## [Work task]
Each entry must appear in the answer exactly as it does here.
====== Records for processing
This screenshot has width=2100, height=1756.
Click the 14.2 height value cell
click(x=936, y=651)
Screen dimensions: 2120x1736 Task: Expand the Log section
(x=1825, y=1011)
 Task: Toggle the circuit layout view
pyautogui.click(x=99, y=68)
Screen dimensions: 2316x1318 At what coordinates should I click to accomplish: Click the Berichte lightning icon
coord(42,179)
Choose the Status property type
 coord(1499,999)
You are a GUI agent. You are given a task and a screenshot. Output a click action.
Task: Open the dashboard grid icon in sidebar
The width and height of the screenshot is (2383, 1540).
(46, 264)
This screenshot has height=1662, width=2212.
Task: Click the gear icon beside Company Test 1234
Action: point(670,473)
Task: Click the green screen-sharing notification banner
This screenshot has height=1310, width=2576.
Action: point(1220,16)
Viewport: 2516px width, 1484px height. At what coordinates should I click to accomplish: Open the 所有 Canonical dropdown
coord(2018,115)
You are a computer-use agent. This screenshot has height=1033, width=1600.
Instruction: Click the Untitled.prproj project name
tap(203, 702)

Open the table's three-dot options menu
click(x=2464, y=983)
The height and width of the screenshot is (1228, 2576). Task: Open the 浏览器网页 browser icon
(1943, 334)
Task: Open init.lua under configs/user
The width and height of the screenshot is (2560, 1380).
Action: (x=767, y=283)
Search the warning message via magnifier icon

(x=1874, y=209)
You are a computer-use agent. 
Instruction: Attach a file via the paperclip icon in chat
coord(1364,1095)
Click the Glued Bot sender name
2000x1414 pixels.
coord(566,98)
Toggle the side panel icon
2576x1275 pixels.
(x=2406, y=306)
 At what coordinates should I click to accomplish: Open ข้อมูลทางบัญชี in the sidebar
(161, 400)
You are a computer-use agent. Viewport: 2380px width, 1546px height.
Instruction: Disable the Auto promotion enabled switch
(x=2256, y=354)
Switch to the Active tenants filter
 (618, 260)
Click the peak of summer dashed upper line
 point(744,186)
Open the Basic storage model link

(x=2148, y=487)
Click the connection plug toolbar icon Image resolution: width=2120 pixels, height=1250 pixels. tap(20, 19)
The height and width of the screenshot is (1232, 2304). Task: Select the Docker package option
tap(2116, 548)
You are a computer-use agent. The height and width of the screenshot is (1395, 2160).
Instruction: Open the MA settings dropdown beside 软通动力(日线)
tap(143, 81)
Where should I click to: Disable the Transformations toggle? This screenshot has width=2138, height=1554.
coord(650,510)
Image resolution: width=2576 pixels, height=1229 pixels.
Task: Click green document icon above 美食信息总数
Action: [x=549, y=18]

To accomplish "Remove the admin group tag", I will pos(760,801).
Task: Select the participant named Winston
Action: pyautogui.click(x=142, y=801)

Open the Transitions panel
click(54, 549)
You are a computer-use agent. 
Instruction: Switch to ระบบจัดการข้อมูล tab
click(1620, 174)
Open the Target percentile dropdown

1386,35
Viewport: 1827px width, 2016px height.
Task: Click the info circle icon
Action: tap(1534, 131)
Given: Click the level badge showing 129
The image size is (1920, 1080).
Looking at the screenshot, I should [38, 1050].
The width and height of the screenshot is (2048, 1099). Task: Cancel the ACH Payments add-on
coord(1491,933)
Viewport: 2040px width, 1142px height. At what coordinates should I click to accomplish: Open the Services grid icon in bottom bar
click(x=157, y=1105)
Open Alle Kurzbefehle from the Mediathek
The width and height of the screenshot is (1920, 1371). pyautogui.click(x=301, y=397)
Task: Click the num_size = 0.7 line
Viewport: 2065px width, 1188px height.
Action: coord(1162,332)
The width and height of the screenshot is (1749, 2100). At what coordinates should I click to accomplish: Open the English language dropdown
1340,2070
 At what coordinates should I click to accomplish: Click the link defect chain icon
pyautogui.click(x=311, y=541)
============
## [Expected answer]
This screenshot has width=2100, height=1756.
Click the 14.2 height value cell
click(x=936, y=651)
Screen dimensions: 2120x1736 Task: Expand the Log section
(x=1825, y=1011)
 Task: Toggle the circuit layout view
pyautogui.click(x=99, y=68)
Screen dimensions: 2316x1318 At what coordinates should I click to accomplish: Click the Berichte lightning icon
coord(42,179)
Choose the Status property type
 coord(1499,999)
You are a GUI agent. You are given a task and a screenshot. Output a click action.
Task: Open the dashboard grid icon in sidebar
The width and height of the screenshot is (2383, 1540).
(46, 264)
This screenshot has height=1662, width=2212.
Task: Click the gear icon beside Company Test 1234
Action: point(670,473)
Task: Click the green screen-sharing notification banner
This screenshot has height=1310, width=2576.
Action: point(1220,16)
Viewport: 2516px width, 1484px height. At what coordinates should I click to accomplish: Open the 所有 Canonical dropdown
coord(2018,115)
You are a computer-use agent. This screenshot has height=1033, width=1600.
Instruction: Click the Untitled.prproj project name
tap(203, 702)

Open the table's three-dot options menu
click(x=2464, y=983)
The height and width of the screenshot is (1228, 2576). Task: Open the 浏览器网页 browser icon
(1943, 334)
Task: Open init.lua under configs/user
The width and height of the screenshot is (2560, 1380).
Action: (x=767, y=283)
Search the warning message via magnifier icon

(x=1874, y=209)
You are a computer-use agent. 
Instruction: Attach a file via the paperclip icon in chat
coord(1364,1095)
Click the Glued Bot sender name
2000x1414 pixels.
coord(566,98)
Toggle the side panel icon
2576x1275 pixels.
(x=2406, y=306)
 At what coordinates should I click to accomplish: Open ข้อมูลทางบัญชี in the sidebar
(161, 400)
You are a computer-use agent. Viewport: 2380px width, 1546px height.
Instruction: Disable the Auto promotion enabled switch
(x=2256, y=354)
Switch to the Active tenants filter
 (618, 260)
Click the peak of summer dashed upper line
 point(744,186)
Open the Basic storage model link

(x=2148, y=487)
Click the connection plug toolbar icon Image resolution: width=2120 pixels, height=1250 pixels. tap(20, 19)
The height and width of the screenshot is (1232, 2304). Task: Select the Docker package option
tap(2116, 548)
You are a computer-use agent. The height and width of the screenshot is (1395, 2160).
Instruction: Open the MA settings dropdown beside 软通动力(日线)
tap(143, 81)
Where should I click to: Disable the Transformations toggle? This screenshot has width=2138, height=1554.
coord(650,510)
Image resolution: width=2576 pixels, height=1229 pixels.
Task: Click green document icon above 美食信息总数
Action: [x=549, y=18]

To accomplish "Remove the admin group tag", I will pos(760,801).
Task: Select the participant named Winston
Action: pyautogui.click(x=142, y=801)

Open the Transitions panel
click(54, 549)
You are a computer-use agent. 
Instruction: Switch to ระบบจัดการข้อมูล tab
click(1620, 174)
Open the Target percentile dropdown

1386,35
Viewport: 1827px width, 2016px height.
Task: Click the info circle icon
Action: tap(1534, 131)
Given: Click the level badge showing 129
The image size is (1920, 1080).
Looking at the screenshot, I should [38, 1050].
The width and height of the screenshot is (2048, 1099). Task: Cancel the ACH Payments add-on
coord(1491,933)
Viewport: 2040px width, 1142px height. At what coordinates should I click to accomplish: Open the Services grid icon in bottom bar
click(x=157, y=1105)
Open Alle Kurzbefehle from the Mediathek
The width and height of the screenshot is (1920, 1371). pyautogui.click(x=301, y=397)
Task: Click the num_size = 0.7 line
Viewport: 2065px width, 1188px height.
Action: coord(1162,332)
The width and height of the screenshot is (1749, 2100). At what coordinates should I click to accomplish: Open the English language dropdown
1340,2070
 At what coordinates should I click to accomplish: Click the link defect chain icon
pyautogui.click(x=311, y=541)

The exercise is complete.